There were no living witnesses in Demjanjuk's case, but there were more than 30 people listed as joint plaintiffs - two camp survivors and others who lost relatives or their entire families. One of those plaintiffs was Judith, and Mrs Hyde also attempted to become a co-plaintiff herself.
The final day of the trial was one of great emotion for the Holocaust victim's niece, particularly when Judge Ralph Alt read out the names of victims.
"The judge was very careful to make no mistakes and did a superb job," said Mrs Hyde.
There was general surprise in court that the war criminal was being released pending his appeal, she added, but the main thing was Demjanjuk's conviction.
"Judgment was pronounced and Demjanjuk was found guilty of specific crimes," she said.
"He is 91 and is not going anywhere. He will be looked after by the German state. If somebody has to look after the man, let it be the German government."
Message for the future
In the main corridor at the Watford school, a notice board carries a display about Irena Sendler.

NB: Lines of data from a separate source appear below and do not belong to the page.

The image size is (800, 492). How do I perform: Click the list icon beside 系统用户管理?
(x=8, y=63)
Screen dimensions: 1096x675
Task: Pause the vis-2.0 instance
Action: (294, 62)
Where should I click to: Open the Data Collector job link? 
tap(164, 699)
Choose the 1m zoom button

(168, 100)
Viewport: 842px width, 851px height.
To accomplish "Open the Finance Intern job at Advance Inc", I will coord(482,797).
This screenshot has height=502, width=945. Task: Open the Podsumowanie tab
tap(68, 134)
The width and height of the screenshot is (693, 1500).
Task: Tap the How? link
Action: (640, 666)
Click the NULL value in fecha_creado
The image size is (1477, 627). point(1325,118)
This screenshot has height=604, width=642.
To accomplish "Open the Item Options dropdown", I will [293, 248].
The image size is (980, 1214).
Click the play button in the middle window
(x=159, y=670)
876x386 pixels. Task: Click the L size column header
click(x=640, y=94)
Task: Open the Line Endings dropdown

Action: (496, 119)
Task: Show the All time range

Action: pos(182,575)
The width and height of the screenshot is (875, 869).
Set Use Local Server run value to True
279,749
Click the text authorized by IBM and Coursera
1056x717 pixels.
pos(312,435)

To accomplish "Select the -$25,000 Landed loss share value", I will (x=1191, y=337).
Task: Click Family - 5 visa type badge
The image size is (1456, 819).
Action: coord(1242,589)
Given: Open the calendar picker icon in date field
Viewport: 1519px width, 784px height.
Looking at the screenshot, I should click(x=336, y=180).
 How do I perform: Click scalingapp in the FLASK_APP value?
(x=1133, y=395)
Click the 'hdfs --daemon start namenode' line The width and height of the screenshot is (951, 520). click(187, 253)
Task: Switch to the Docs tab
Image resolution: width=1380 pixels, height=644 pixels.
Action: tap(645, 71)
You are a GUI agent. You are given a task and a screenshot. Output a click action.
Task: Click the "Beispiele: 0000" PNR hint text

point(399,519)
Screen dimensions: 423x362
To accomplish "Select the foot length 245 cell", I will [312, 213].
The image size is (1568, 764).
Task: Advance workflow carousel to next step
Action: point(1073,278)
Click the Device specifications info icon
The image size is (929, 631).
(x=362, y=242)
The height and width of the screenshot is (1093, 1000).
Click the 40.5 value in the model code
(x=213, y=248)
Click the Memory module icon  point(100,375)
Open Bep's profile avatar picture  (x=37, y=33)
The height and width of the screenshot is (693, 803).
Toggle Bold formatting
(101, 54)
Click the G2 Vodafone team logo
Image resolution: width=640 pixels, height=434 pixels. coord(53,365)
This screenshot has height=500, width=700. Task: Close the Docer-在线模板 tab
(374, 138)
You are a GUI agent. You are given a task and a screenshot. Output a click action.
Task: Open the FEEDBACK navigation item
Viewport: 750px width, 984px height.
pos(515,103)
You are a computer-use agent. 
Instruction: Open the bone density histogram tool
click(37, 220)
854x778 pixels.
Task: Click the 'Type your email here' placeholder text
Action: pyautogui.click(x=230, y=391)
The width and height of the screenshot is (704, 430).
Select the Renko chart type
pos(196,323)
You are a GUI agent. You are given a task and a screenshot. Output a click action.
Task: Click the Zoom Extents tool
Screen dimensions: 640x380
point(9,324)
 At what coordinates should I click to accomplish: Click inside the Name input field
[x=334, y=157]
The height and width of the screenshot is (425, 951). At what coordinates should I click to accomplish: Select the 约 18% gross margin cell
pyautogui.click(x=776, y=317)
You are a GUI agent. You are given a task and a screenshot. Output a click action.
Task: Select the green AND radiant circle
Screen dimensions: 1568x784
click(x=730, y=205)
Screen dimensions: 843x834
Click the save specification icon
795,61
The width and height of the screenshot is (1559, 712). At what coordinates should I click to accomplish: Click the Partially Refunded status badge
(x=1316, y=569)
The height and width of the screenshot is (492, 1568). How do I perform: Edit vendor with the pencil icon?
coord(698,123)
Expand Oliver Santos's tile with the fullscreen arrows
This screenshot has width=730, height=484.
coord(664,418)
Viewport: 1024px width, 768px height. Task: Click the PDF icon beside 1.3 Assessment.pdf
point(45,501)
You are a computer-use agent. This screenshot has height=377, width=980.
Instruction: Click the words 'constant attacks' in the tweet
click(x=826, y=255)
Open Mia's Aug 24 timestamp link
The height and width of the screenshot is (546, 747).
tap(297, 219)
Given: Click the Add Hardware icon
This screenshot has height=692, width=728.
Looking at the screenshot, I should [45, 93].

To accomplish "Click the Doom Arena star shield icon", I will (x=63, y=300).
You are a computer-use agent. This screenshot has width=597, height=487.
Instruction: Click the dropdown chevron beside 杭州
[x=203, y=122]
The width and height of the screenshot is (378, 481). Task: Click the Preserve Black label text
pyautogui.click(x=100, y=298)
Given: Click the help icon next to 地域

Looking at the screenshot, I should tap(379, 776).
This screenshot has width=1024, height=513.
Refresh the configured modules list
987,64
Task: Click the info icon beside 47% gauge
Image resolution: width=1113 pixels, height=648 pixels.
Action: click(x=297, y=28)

She saved 2,500 Jewish children by smuggling them out of the Warsaw Ghetto during WWII.
Mrs Hyde describes herself as an educator and says she cannot tell students that if they commit a crime and hide it for as long as they can, they will get away with it.
"I just feel that justice has to be seen to be done for those that died at Sobibor, because they can't do it," she said.
"Demjanjuk might be old and suffering but he's been surrounded by the best medical care available and lived to be at least 91. My aunt never had the opportunity to grow old."